* YOUR OBJECTIVE: The lines to return are those below that contain the word "arrow".

Saved data entries
- - - - - - -
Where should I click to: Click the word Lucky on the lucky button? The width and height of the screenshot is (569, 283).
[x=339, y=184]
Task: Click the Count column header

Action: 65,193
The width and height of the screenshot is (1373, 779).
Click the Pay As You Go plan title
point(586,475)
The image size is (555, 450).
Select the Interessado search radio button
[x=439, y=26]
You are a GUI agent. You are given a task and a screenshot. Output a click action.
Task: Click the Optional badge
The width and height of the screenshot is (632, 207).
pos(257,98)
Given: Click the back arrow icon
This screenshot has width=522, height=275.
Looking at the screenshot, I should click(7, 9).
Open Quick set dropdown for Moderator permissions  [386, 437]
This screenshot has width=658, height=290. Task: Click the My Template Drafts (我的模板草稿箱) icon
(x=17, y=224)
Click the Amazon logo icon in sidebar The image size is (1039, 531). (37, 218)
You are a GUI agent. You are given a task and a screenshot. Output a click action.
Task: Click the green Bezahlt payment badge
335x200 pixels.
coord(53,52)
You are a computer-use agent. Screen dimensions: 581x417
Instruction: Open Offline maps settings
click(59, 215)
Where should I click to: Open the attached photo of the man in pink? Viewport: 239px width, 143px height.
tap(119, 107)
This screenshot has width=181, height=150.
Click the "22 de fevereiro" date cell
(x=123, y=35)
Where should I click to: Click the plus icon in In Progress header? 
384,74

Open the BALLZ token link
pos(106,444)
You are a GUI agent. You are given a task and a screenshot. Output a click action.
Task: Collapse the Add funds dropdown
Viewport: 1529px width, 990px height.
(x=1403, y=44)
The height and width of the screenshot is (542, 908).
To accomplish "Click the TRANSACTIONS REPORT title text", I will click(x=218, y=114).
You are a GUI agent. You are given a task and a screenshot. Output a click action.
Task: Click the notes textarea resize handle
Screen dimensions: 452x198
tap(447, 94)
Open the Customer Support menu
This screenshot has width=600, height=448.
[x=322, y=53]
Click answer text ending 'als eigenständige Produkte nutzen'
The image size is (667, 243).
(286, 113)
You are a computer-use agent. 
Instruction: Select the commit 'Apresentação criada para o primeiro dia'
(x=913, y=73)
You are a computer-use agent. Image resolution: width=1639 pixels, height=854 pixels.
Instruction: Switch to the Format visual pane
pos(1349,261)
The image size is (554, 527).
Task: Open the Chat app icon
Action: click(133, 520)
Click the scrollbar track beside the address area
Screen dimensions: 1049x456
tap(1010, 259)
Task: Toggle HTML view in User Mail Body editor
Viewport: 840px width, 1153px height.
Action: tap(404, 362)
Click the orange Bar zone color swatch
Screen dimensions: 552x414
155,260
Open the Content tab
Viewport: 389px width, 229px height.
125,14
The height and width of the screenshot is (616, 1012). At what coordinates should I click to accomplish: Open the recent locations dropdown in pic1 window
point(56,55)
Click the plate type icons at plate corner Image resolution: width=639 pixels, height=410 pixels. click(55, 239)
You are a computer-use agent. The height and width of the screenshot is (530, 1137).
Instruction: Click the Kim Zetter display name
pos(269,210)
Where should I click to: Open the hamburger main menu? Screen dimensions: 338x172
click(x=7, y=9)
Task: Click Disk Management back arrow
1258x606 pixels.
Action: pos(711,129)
- - - - - - -
* ANSWER FOR THIS EXERCISE:
Given: Click the back arrow icon
Task: Click Disk Management back arrow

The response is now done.